## Quoted passage
━━━━━━━━━━
For anyone who has ever dreamed of being an astronaut, the sight of ‘average bloke’ James May of Top Gear fame training with NASA and getting a chance to see earth from the edge of space on BBC TV last week was bittersweet. This week’s blog digest asks: “What is the stars Joxer, what is the stars?”
NASA’s LCROSS spacecraft is on a mission to explore far-flung regions of the moon, including a permanently shadowed crater at its south pole.
Scientists estimate that the temperature on the dark side of the moon is about -230ºC.
The aim is to find out more about lunar soil, which when lifted from the crater will see sunlight for the first time in one or two billion years!
This trip will hopefully determine the source of hydrogen that has been measured at the lunar poles. Hydrocarbons? Solar protons? Maybe even water ice.
Knowing space is all about understanding the laws of physics. Is the universe infinite? It depends, but Albert Einstein figured: “Only two things are infinite, the universe and human stupidity, and I’m not sure about the former.”
━━━━━━━━━━
## Collected data entries
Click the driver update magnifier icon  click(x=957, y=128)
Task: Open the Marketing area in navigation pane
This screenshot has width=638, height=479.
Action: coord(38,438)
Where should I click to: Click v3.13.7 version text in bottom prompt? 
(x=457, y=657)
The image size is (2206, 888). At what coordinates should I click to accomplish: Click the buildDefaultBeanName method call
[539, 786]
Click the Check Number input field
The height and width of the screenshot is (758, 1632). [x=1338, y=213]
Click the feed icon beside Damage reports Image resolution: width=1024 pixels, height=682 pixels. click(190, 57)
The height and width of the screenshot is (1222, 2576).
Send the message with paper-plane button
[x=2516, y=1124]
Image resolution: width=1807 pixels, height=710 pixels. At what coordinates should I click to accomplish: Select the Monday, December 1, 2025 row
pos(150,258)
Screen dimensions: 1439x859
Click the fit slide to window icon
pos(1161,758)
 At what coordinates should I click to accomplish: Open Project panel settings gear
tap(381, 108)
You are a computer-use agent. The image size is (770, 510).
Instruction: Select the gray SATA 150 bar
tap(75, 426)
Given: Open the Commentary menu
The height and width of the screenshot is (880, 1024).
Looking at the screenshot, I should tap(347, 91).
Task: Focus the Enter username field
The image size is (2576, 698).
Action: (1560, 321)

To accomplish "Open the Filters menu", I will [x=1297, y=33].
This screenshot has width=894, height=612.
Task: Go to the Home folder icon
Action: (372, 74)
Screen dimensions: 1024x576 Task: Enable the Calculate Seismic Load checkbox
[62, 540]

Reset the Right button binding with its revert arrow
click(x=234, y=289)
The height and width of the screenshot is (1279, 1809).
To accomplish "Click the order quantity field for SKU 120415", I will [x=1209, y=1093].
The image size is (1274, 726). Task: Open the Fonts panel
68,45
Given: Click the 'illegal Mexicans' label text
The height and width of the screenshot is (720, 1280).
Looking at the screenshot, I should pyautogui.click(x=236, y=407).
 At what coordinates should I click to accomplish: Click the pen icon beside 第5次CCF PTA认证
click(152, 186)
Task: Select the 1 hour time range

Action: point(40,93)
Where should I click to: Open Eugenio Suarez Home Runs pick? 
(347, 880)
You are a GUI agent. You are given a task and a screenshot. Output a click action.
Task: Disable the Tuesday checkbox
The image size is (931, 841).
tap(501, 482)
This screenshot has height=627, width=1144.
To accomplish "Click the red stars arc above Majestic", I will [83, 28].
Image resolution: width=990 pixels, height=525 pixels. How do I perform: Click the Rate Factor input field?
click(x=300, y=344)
━━━━━━━━━━
## Task set
1. According to the space blog digest, what do scientists estimate the temperature on the dark side of the moon to be?
2. Write the next part of the space blog digest, continuing after its final sentence.

## Outputs by task
1. About -230ºC.

2.
So make sure that you decrease the chance of falling into that latter category by having a read of Dublin Institute of Technology’s Physics Blog, which illustrates that physics, and science in general, impacts on all aspects of human life.
Trinity College Dublin’s Science Gallery is the perfect way to meld science and society for a more accessible view on this tiny planet of carbon-based life forms.
Ian Brunswick, communicator and Tweeter for the Science Gallery, maintains a lively blog reporting on all things science – from the creation of a new element called ununoctium to plastic bag-munching bacteria.
From the Tower of Babel to Arthur C Clarke’s ingenious concept of the space elevator, humanity has been obsessed with the idea of reaching for the stars, and not necessarily using expensive rocket fuel to do so.
The Space Elevator Blog is a compendium of all things related to inexpensive space travel and ranges from the expert and scientific opinion to the quirky, including the hilarious Elevator2Space.com series following the (non) adventures of four intrepid astronauts taking a long boring ride to the top floor, aka space.